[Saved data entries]
'''

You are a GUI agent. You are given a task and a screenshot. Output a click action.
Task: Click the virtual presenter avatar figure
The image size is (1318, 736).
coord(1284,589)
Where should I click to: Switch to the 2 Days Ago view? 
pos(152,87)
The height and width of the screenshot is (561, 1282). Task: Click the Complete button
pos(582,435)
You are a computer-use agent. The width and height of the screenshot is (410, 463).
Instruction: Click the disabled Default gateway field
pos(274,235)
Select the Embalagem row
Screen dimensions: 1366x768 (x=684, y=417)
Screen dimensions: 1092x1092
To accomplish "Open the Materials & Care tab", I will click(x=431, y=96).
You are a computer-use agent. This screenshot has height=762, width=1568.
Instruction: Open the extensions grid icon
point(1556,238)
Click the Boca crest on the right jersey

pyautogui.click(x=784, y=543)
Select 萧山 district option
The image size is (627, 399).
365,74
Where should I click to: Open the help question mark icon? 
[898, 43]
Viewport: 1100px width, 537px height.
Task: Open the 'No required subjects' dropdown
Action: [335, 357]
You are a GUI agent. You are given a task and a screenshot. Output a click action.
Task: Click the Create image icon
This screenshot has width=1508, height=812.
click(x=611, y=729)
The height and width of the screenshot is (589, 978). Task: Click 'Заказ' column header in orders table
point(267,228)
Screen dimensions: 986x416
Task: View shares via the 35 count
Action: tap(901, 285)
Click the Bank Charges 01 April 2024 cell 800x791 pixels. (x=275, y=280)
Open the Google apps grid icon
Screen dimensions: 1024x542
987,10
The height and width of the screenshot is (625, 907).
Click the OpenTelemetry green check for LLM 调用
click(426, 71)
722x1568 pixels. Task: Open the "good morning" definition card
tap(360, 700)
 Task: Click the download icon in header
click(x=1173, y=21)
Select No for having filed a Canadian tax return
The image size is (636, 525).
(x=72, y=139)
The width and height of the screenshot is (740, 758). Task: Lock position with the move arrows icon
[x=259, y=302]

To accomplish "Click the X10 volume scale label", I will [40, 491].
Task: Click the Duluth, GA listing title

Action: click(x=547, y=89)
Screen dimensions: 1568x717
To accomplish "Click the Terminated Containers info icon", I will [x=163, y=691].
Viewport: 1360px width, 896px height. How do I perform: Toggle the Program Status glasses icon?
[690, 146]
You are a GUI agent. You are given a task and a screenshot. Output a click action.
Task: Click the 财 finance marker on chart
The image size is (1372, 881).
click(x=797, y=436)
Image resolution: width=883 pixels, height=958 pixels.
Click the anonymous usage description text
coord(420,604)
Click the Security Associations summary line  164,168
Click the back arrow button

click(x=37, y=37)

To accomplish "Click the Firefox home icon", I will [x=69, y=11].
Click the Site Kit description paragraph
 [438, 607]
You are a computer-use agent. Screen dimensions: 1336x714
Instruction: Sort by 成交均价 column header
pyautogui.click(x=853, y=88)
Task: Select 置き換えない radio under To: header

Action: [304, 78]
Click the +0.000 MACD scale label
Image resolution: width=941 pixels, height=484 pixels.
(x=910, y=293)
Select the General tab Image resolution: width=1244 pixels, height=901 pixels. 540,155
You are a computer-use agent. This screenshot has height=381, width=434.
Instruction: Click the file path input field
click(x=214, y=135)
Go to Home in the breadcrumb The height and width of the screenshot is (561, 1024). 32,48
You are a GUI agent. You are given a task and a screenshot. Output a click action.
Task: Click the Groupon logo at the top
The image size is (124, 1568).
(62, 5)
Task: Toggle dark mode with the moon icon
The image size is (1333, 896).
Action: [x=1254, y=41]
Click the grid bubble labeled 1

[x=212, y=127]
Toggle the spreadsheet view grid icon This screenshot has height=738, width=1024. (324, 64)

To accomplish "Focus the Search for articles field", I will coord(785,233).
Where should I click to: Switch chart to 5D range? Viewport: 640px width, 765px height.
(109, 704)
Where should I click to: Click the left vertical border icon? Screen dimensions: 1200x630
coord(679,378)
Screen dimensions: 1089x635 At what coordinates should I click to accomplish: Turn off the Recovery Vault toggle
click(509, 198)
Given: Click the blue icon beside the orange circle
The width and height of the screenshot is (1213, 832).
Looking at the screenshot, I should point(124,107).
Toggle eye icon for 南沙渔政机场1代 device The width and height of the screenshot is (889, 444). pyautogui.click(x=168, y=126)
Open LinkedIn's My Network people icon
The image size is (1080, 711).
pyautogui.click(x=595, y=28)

'''

- _Task requirements_: Restate the full data above, keeping each word intact.

- _Answer below_:
You are a GUI agent. You are given a task and a screenshot. Output a click action.
Task: Click the virtual presenter avatar figure
The image size is (1318, 736).
coord(1284,589)
Where should I click to: Switch to the 2 Days Ago view? 
pos(152,87)
The height and width of the screenshot is (561, 1282). Task: Click the Complete button
pos(582,435)
You are a computer-use agent. The width and height of the screenshot is (410, 463).
Instruction: Click the disabled Default gateway field
pos(274,235)
Select the Embalagem row
Screen dimensions: 1366x768 (x=684, y=417)
Screen dimensions: 1092x1092
To accomplish "Open the Materials & Care tab", I will click(x=431, y=96).
You are a computer-use agent. This screenshot has height=762, width=1568.
Instruction: Open the extensions grid icon
point(1556,238)
Click the Boca crest on the right jersey

pyautogui.click(x=784, y=543)
Select 萧山 district option
The image size is (627, 399).
365,74
Where should I click to: Open the help question mark icon? 
[898, 43]
Viewport: 1100px width, 537px height.
Task: Open the 'No required subjects' dropdown
Action: [335, 357]
You are a GUI agent. You are given a task and a screenshot. Output a click action.
Task: Click the Create image icon
This screenshot has width=1508, height=812.
click(x=611, y=729)
The height and width of the screenshot is (589, 978). Task: Click 'Заказ' column header in orders table
point(267,228)
Screen dimensions: 986x416
Task: View shares via the 35 count
Action: tap(901, 285)
Click the Bank Charges 01 April 2024 cell 800x791 pixels. (x=275, y=280)
Open the Google apps grid icon
Screen dimensions: 1024x542
987,10
The height and width of the screenshot is (625, 907).
Click the OpenTelemetry green check for LLM 调用
click(426, 71)
722x1568 pixels. Task: Open the "good morning" definition card
tap(360, 700)
 Task: Click the download icon in header
click(x=1173, y=21)
Select No for having filed a Canadian tax return
The image size is (636, 525).
(x=72, y=139)
The width and height of the screenshot is (740, 758). Task: Lock position with the move arrows icon
[x=259, y=302]

To accomplish "Click the X10 volume scale label", I will [40, 491].
Task: Click the Duluth, GA listing title

Action: click(x=547, y=89)
Screen dimensions: 1568x717
To accomplish "Click the Terminated Containers info icon", I will [x=163, y=691].
Viewport: 1360px width, 896px height. How do I perform: Toggle the Program Status glasses icon?
[690, 146]
You are a GUI agent. You are given a task and a screenshot. Output a click action.
Task: Click the 财 finance marker on chart
The image size is (1372, 881).
click(x=797, y=436)
Image resolution: width=883 pixels, height=958 pixels.
Click the anonymous usage description text
coord(420,604)
Click the Security Associations summary line  164,168
Click the back arrow button

click(x=37, y=37)

To accomplish "Click the Firefox home icon", I will [x=69, y=11].
Click the Site Kit description paragraph
 [438, 607]
You are a computer-use agent. Screen dimensions: 1336x714
Instruction: Sort by 成交均价 column header
pyautogui.click(x=853, y=88)
Task: Select 置き換えない radio under To: header

Action: [304, 78]
Click the +0.000 MACD scale label
Image resolution: width=941 pixels, height=484 pixels.
(x=910, y=293)
Select the General tab Image resolution: width=1244 pixels, height=901 pixels. 540,155
You are a computer-use agent. This screenshot has height=381, width=434.
Instruction: Click the file path input field
click(x=214, y=135)
Go to Home in the breadcrumb The height and width of the screenshot is (561, 1024). 32,48
You are a GUI agent. You are given a task and a screenshot. Output a click action.
Task: Click the Groupon logo at the top
The image size is (124, 1568).
(62, 5)
Task: Toggle dark mode with the moon icon
The image size is (1333, 896).
Action: [x=1254, y=41]
Click the grid bubble labeled 1

[x=212, y=127]
Toggle the spreadsheet view grid icon This screenshot has height=738, width=1024. (324, 64)

To accomplish "Focus the Search for articles field", I will coord(785,233).
Where should I click to: Switch chart to 5D range? Viewport: 640px width, 765px height.
(109, 704)
Where should I click to: Click the left vertical border icon? Screen dimensions: 1200x630
coord(679,378)
Screen dimensions: 1089x635 At what coordinates should I click to accomplish: Turn off the Recovery Vault toggle
click(509, 198)
Given: Click the blue icon beside the orange circle
The width and height of the screenshot is (1213, 832).
Looking at the screenshot, I should point(124,107).
Toggle eye icon for 南沙渔政机场1代 device The width and height of the screenshot is (889, 444). pyautogui.click(x=168, y=126)
Open LinkedIn's My Network people icon
The image size is (1080, 711).
pyautogui.click(x=595, y=28)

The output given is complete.